Meghana Gadgil has visited India throughout her life. While she grew up in the New Jersey suburbs, her parents immigrated to New York City in the 1970s, her mother from the state of Maharashtra, her father from the city of Hyderabad. “I used to go to India all the time as a kid to visit family. Being in a new place makes you observe things that you normally might not see. There are so many different foods and languages, which makes the communities very vibrant,” she says. “But there is also a lot of diabetes. And you don’t know why. Everyone is fairly thin and active, yet it filtered through my whole family.” Gadgil wanted to understand why a population that did not fit the typical diabetes mold was nevertheless at higher risk for developing type 2 diabetes.
But this desire for understanding came later. While Gadgil was on the premed track during her undergraduate years at Williams College in Williamstown, MA, she did not realize that she wanted to pursue a career in medicine until after graduating.
“After college, I spent a year with AmeriCorps, with HealthCorps, as a WIC (Women, Infants, and Children) counselor in Seattle,” she says. “I worked with a population of pregnant women and women with kids to provide formative nutrition education.”
She attended medical school at New Jersey Medical School, which is now a part of Rutgers University. Based on her experiences as a counselor, Gadgil initially thought she would focus on women’s health. However, her time with AmeriCorps also triggered an interest in prevention, an interest that crystallized during her general internal medicine fellowship at Johns Hopkins University. “I realized that what I really wanted to do was guide people toward things that would help them prevent disease,” she says. After this realization, Gadgil’s old curiosities about diabetes reemerged.

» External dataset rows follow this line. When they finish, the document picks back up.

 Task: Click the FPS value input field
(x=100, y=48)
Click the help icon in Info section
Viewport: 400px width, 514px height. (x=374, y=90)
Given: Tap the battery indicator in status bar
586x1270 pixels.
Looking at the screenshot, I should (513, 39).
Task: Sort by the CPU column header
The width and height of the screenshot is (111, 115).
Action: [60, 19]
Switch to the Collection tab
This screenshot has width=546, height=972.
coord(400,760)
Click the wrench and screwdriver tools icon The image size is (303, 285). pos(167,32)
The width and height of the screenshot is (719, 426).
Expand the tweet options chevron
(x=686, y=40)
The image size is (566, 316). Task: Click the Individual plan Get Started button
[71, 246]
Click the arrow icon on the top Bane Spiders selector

She is now associate professor of medicine at the University of California, San Francisco, where her work as a primary care physician informs her role as a researcher.

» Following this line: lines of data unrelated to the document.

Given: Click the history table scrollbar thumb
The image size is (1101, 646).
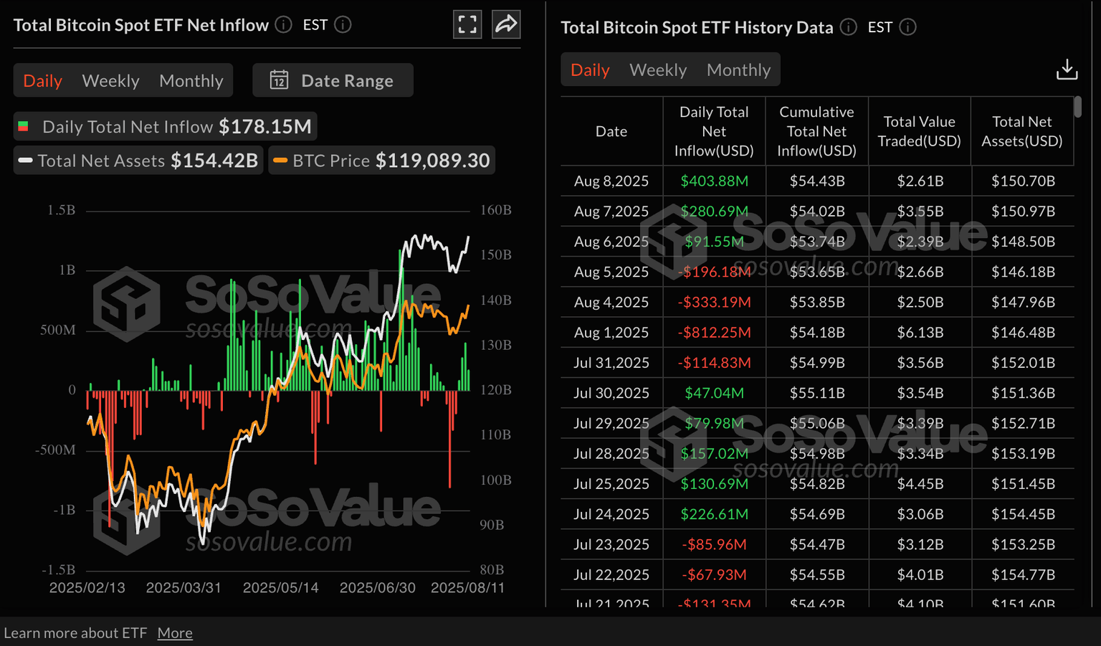Looking at the screenshot, I should [x=1077, y=108].
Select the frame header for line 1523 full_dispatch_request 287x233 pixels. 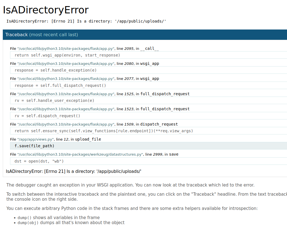[x=100, y=109]
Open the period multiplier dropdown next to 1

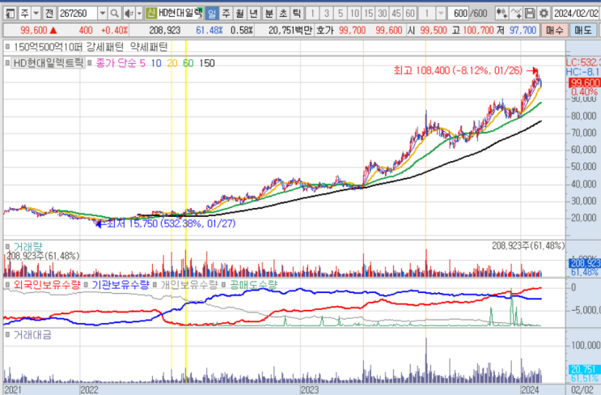click(x=439, y=14)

“A lot of my work has been in observational studies that look at diet and body composition,” she says. “I look at biomarkers called metabolites that are formed from metabolic activities and try to connect these lifestyle factors with cardiovascular disease and diabetes.”
She works with vulnerable populations to prevent diabetes, including women with a history of gestational diabetes, but Gadgil’s research primarily focuses on historically overlooked South Asian populations. “Understanding these mechanisms is important. It’s becoming clear that different people—and perhaps different groups—get to diabetes in different ways,” she says. “We’re getting closer, but we still don’t know why South Asians have higher incidence of cardiovascular disease and diabetes, or why it occurs, on average, 10 years earlier.”
Along with Alka M. Kanaya, MD, Gadgil is a part of the Mediators of Atherosclerosis in South Asians Living in America (MASALA) study, which has confirmed that South Asians are at higher risk for developing diabetes, despite generally favorable lifestyle choices.
“There’s an emerging acceptance that this is a puzzle worth addressing. Why does this disparity in such a huge population exist?” she says. “Ultimately, the goal is to create practical interventions which are tailored to these different groups to be more effective.”